5.6 The Client is responsible for the backup of its data according to the state of the art of technology. In the absence of an explicit written notice, the employees of Structr GmbH may always assume that all data with which they may come into contact is sufficiently secured.
5.7 The Client shall safely store the objects of the contract in order to prevent misuse.
5.8 In addition, the Client shall provide any cooperation necessary and required for the implementation of the contract.
6 Contract Period
6.1 If the contract is concluded for an indefinite period of time, it may be terminated in writing with a notice period of three (3) months effective at the end of a calendar year. This termination is possible for the first time effective at the end of the calendar year following the execution of the contract. An agreed minimum term remains unaffected by this right of termination. This does not apply in any case where something different has been agreed.
6.2 The contract may be terminated for cause by either party without notice.
6.3 After termination of the contractual relationship, Structr GmbH shall no longer be obligated to provide the contractual services. Structr GmbH may delete all Client data, subject to agreed or statutory retention obligations. Therefore, the timely storage and backup of the data is the responsibility of the Client.
6.4 Notices of termination must be given in writing to be effective.
7 Remuneration
7.1 Unless agreed otherwise (e.g. in the offer), the remuneration shall be based on the price list valid at the time the contract is executed (https://structr.com). All prices are exclusive of VAT, unless the sales revenue would be exempt from VAT. Structr GmbH is entitled to invoice partial services.

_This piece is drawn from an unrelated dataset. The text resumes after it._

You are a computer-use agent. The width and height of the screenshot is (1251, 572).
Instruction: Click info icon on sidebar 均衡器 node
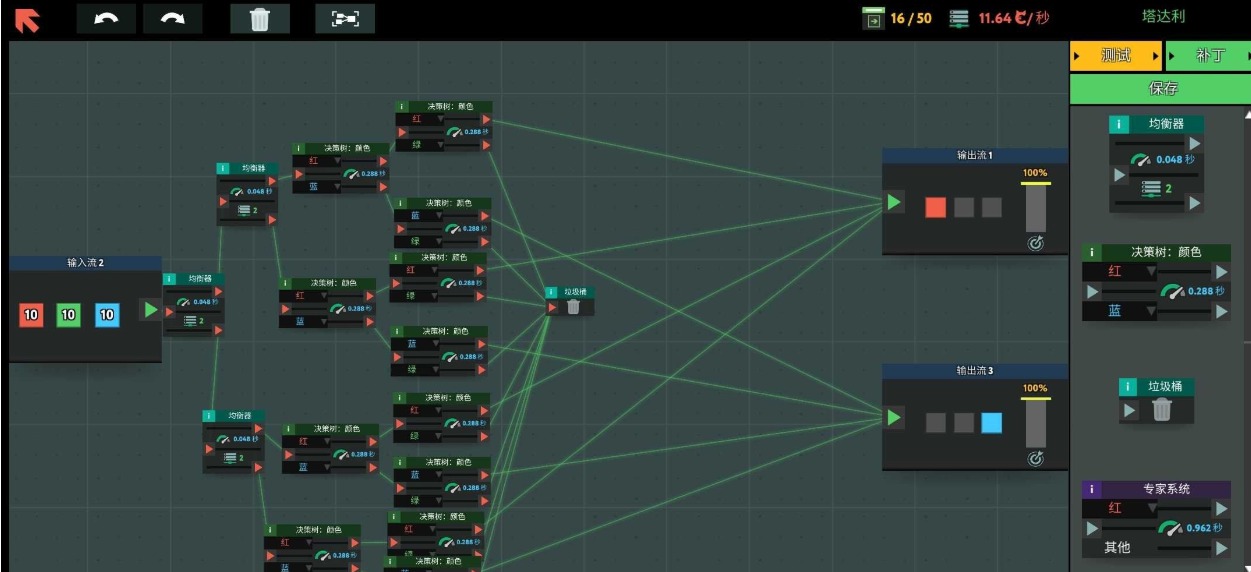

7.2Structr GmbH may adjust the remuneration annually to match general list prices. The Client has a right of termination if the remuneration rates increase by more than five percent (5%) per year. Structr GmbH shall notify the Client of such an increase two (2) months in advance. Within one (1) month of receipt of the notification in accordance with Section 7.2, the Client may terminate the contract at the time of such an increase.
7.3 Proofs of expenditure shall be deemed to have been approved unless the Client objects in detail in writing within twenty-one (21) days of receipt. If invoicing is based on actual hours worked, Structr GmbH shall invoice the hours worked by it in fifteen-minute (15-minute) increments of work completed, including partial increments.
7.4 Unless otherwise agreed, travel time, travel expenses and accommodation costs shall be charged in relation to the location of the registered office of Structr GmbH. Travel times and travel costs are incurred on trips between the employee’s place of business and the respective Client job site or between different Client job sites.
7.5 Travel time is considered working time, unless otherwise agreed. Unless otherwise agreed, the highest travel expense allowance listed in the current price list (www.structr.com) shall apply to travel costs and expenses and other expenditures.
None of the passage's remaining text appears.